StaticFileServer.getCacheTime() has three hard-coded cache durations based on filename patterns originating from GWT conventions. These patterns and their values are not configurable and cannot be tested in development mode.

Current behavior (production mode)

Filename pattern Cache-Control header Duration
Contains .nocache. public, max-age=0, must-revalidate none
Contains .cache. max-age=31536000 1 year
Everything else max-age=3600 1 hour
Any file in dev mode no-cache always, regardless of pattern

Source: StaticFileServer.java, methods getCacheTime() and writeCacheHeaders().

Issues

1. Cache durations are not configurable

The three cache durations are hard-coded. There is no way to configure them via a system property, environment variable, or deployment configuration parameter. Users who need different cache policies (e.g., 30 minutes for static downloads) must resort to servlet filters with HttpServletResponseWrapper hacks to prevent StaticFileServer from overwriting the Cache-Control header.

2. Dev mode unconditionally sets no-cache

writeCacheHeaders() ignores getCacheTime() entirely in development mode and always sets Cache-Control: no-cache. This makes it impossible to test or verify cache behavior during development. The production cache behavior can only be observed after building with -Pproduction and deploying, which slows down the development feedback loop.

3. GWT references should be removed

getCacheTime() contains a comment block explicitly referencing GWT conventions and linking to the GWT documentation:

/*
 * GWT conventions:
 *
 * - files containing .nocache. will not be cached.
 *
 * - files containing .cache. will be cached for one year.
 *
 * https://developers.google.com/web-toolkit/doc/latest/
 * DevGuideCompilingAndDebugging#perfect_caching
 */

GWT was removed from Vaadin years ago.
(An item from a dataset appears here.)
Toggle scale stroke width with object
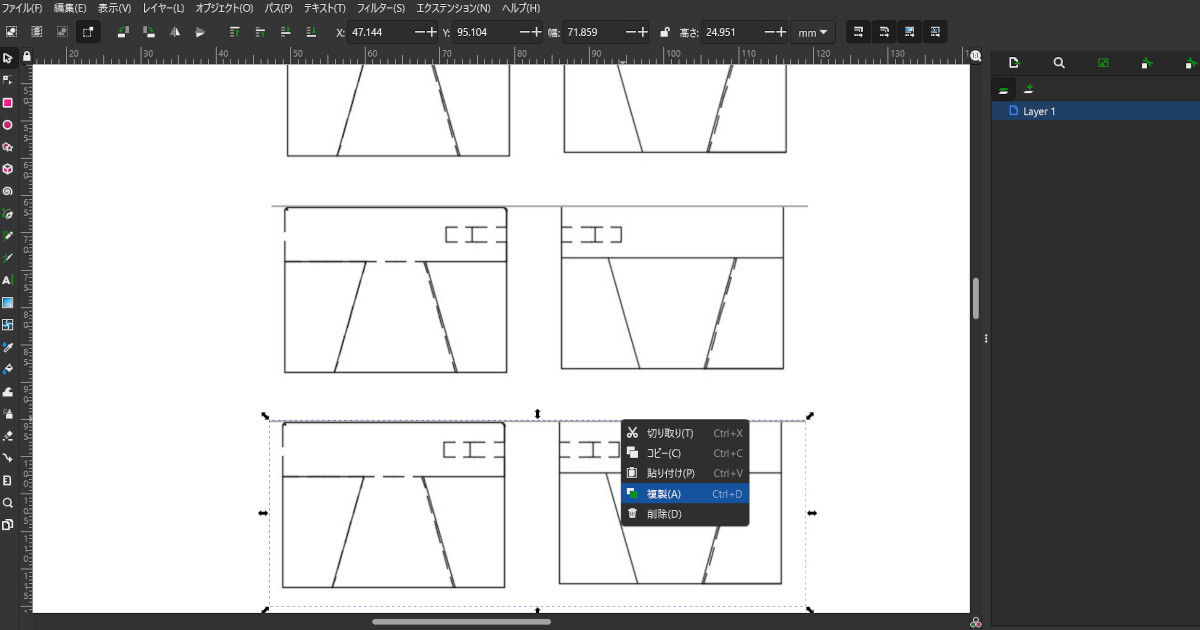The height and width of the screenshot is (630, 1200). [x=858, y=32]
These references are misleading and should be cleaned up.

4. Relevance of .cache. / .nocache. patterns is questionable

The .cache. and .nocache. filename conventions were a GWT artifact. It's unclear whether these patterns are still meaningful in modern Vaadin applications. No Vaadin documentation references them, and users are unlikely to name their static resources following GWT conventions. The default 1-hour cache for all other files may also not be appropriate for all use cases.

Suggested improvement

Make the cache-control behavior configurable, for example via system properties or Vaadin deployment configuration:

  • vaadin.static.cache.default — default max-age in seconds (currently 3600)
  • vaadin.static.cache.long — max-age for .cache. files (currently 31536000)
  • Allow dev mode to optionally respect cache settings (e.g., via a flag like vaadin.static.cache.devmode=true)

Vaadin version

Verified in 24.9.13 and 25.0.6 — code in StaticFileServer.getCacheTime() and writeCacheHeaders() is identical in both versions.